Ooh, it's Monarch Number Three


The day after the second monarch, a male, emerged and flew away, the third chrysalis was in a hurry to eclose.

In the late morning, this chrysalis was a dark green, but not dark enough to indicate signs of eclosing the same day. Imagine our surprise when we checked on it in the late afternoon and saw it like this!

The chrysalis is clear and waxy looking, with a few cracks in it.

This is the same butterfly that pupated on the tip of a showy milkweed leaf.

Since other caterpillars were still munching on the same plant, we knew that the leaf would be eaten and the chrysalis would have fallen.

We cut the leaf the chrysalis was on and taped the leaf to the outer rim of the container.

You see the tape here, keeping the milkweed leaf anchored.

A few minutes later, out popped the monarch.

The double lines ending in curls above its head is its proboscis that the monarch weaves together to form a tube, so that it can sip nectar.

The wings are crumpled and damp.

The wings enlarge as they straighten out and dry.

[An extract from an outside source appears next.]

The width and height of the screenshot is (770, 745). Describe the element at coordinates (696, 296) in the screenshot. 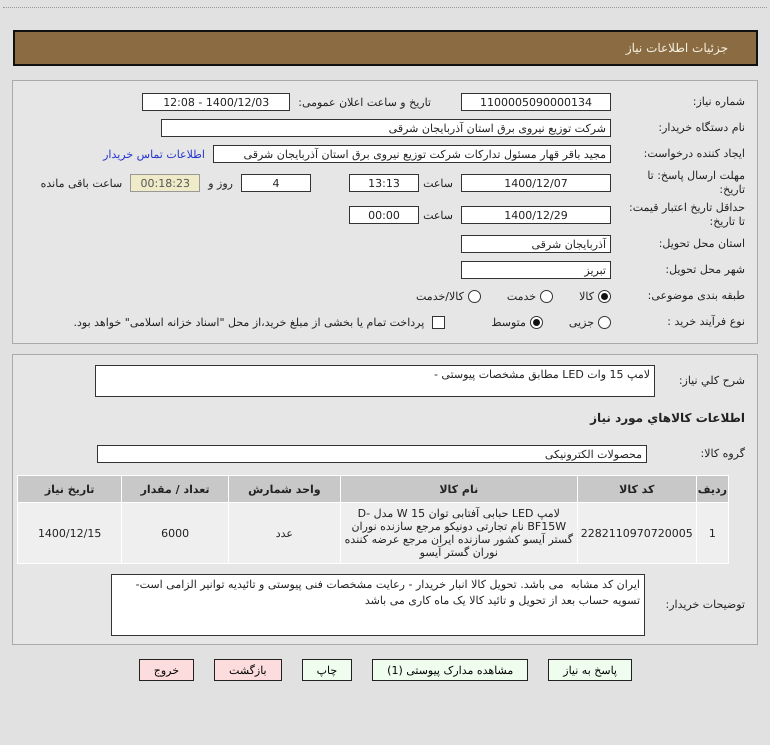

This is why it's so important that the butterfly is able to keep a firm grasp and have room to have its wings hang down vertically.

The proboscis is now in a tight curl close to the monarch's head, but still not woven together.

We were very concerned because it was very windy and the butterfly was being buffeted in the gusts. So Tony put his forefinger in front of monarch so that it could climb up and be carefully transported onto one of the blossoms of the dahlia plant growing in the container pictured here.

The monarch, another male, quickly grasped the dahlia blossom.

We carefully moved the dahlia container, monarch and all, next to one of the garden sheds on the patio. It could then be out of the gusts, and focus on weaving its proboscis and continue to dry its wings.

Since the monarch emerged fairly late in the day, the sun was low on the horizon.

It seemed quite content to be on the blossom.

I was so relieved to see that it decided to roost there for the night.

Roosting on the dahlia blossom.

Mid-morning the next day, as soon as the temperature was just right, the monarch suddenly flew up in the air and was off.